As of Tuesday, MLB’s all-time batting average leader never took a swing in MLB.

That’s stupid.

Black players being excluded from MLB till Jackie Robinson broke the color barrier in 1947 is a dark, inexcusable piece of baseball history. It’s also something that can’t possibly be fixed. It’s a wrong that can’t be righted.

Everybody who perpetrated the exclusion of Black players is dead. Everybody who directly benefits by Negro League statistics being combined with MLB stats is also dead.

There’s no revenge to be had, no reward to be given. What happened, happened. It can’t be changed.

Josh Gibson’s great-grandson gets to do a media tour. That’s what’s tangible.

Gibson was an all-time great player. We already knew that. He’s in the Baseball Hall of Fame.

He’s now MLB’s all-time leader in career batting average, single-season batting average and lifetime OPS. Without playing one day in MLB.

The intentions are good. The result is comical.

Negro League seasons were short, the stat-keeping inexact. Gibson never played more than 69 games in a season, never had more than 302 plate appearances.

Gibson’s Hall of Fame plaque says he hit “almost 800 home runs.” But officially, he hit 166. That’s quite a disparity. Negro League teams played a plethora of exhibitions. They barnstormed.

The Negro Leagues had big-league talents. But weren’t run like MLB.

In 1943, when Gibson hit his “record-setting” .466, his Homestead Grays finished first in the Negro National League with 53 wins, 14 losses and a tie. The Harrisburg Stars finished third with a record of 8-8. Must have been a lot of rainouts.

If these are records for “professional baseball,” then the career home-run leader is Sadaharu Oh, who hit 868 home runs in Japanese baseball.

Records for MLB should be limited to games played in MLB.

Thinking that is dubbed racism by the woke mob. But it’s just common sense.

**What you need to do**
1. List every statistical category in which the opinion piece on Negro League statistics says Josh Gibson is now MLB's all-time leader.
2. Reproduce verbatim the passage of the opinion piece on Negro League statistics from "Josh Gibson’s great-grandson" to "result is comical.".

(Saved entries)
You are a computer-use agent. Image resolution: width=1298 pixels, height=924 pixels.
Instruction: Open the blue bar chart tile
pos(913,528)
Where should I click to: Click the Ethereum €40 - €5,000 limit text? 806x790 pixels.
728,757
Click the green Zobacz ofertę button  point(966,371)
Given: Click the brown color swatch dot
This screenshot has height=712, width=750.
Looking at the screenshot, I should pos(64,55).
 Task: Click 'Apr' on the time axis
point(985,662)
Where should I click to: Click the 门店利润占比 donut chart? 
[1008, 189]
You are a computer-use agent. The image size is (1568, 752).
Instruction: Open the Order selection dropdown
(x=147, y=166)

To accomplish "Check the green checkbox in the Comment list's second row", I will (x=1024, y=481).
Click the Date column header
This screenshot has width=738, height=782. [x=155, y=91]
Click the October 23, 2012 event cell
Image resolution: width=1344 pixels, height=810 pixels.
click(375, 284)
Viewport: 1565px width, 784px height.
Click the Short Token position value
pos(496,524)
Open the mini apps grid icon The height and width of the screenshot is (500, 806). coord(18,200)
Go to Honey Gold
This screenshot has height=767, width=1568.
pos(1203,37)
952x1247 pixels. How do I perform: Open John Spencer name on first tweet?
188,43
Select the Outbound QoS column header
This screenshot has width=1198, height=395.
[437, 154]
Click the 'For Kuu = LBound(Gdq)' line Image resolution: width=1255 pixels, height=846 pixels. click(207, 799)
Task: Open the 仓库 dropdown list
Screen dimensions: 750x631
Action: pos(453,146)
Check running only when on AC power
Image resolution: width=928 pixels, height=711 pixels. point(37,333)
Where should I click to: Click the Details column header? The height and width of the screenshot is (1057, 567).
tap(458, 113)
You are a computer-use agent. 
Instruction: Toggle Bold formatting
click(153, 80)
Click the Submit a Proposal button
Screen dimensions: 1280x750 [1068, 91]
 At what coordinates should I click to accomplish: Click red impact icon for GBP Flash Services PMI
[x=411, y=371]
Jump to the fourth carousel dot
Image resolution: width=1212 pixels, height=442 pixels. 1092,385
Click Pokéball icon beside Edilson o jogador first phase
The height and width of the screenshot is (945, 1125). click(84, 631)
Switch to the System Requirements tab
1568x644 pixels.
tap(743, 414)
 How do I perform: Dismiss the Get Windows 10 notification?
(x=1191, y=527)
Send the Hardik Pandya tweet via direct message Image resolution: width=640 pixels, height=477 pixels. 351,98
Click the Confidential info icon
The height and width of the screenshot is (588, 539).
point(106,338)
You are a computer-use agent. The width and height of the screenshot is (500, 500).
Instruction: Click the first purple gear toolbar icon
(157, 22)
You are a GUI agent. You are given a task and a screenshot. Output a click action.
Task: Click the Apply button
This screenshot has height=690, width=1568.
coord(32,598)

**Answers below**
1.
- Career batting average
- Single-season batting average
- Lifetime OPS

2.
Josh Gibson’s great-grandson gets to do a media tour. That’s what’s tangible.

Gibson was an all-time great player. We already knew that. He’s in the Baseball Hall of Fame.

He’s now MLB’s all-time leader in career batting average, single-season batting average and lifetime OPS. Without playing one day in MLB.

The intentions are good. The result is comical.